EXERCISE INSTRUCTIONS:
Repeat exactly the lines that begin at the one containing "Screen dimensions: 600x1400" and end at the final line of the records; include no pictures and nothing else.

(Data records)
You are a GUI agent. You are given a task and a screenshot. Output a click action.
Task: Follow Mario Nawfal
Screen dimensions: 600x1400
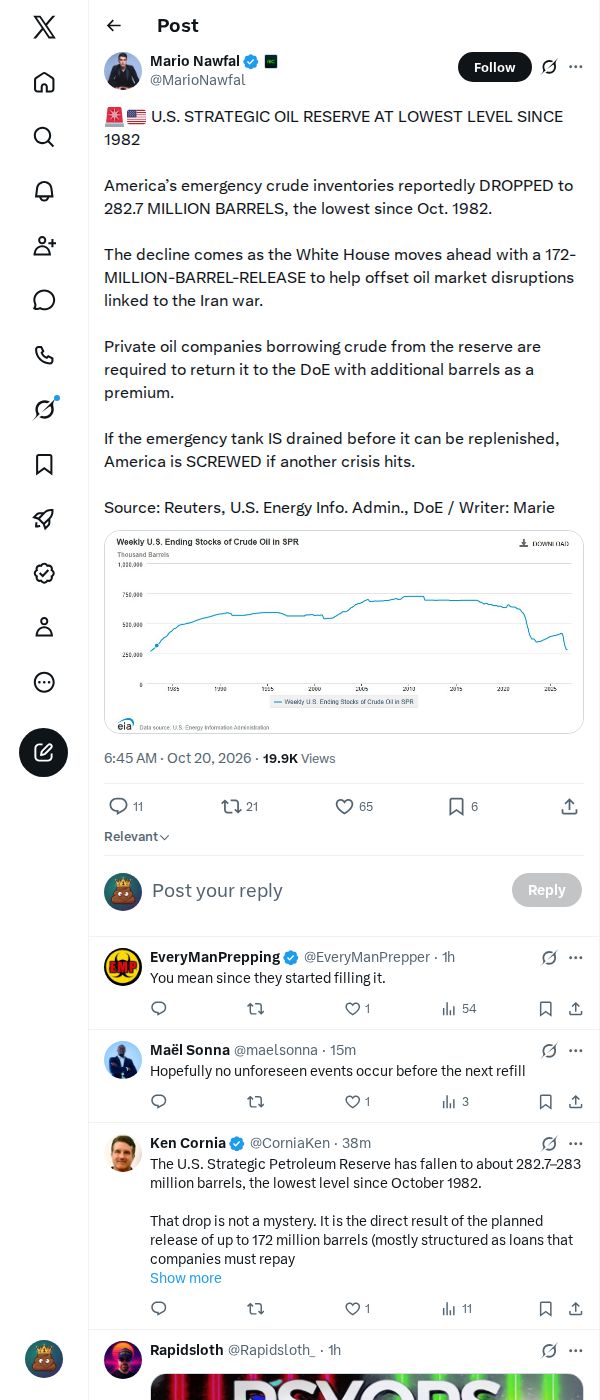494,67

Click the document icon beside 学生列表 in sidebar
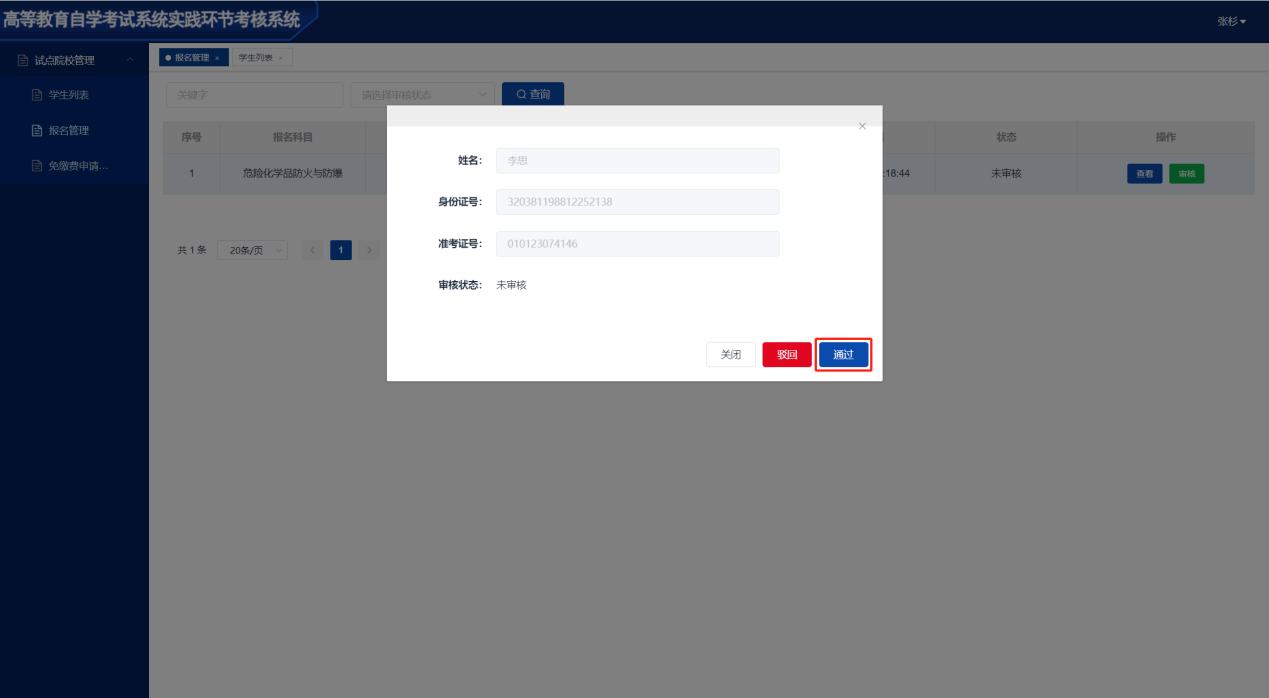pos(37,95)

WRITTEN RESPONSE:
Screen dimensions: 600x1400
494,67

Click the document icon beside 学生列表 in sidebar
pos(37,95)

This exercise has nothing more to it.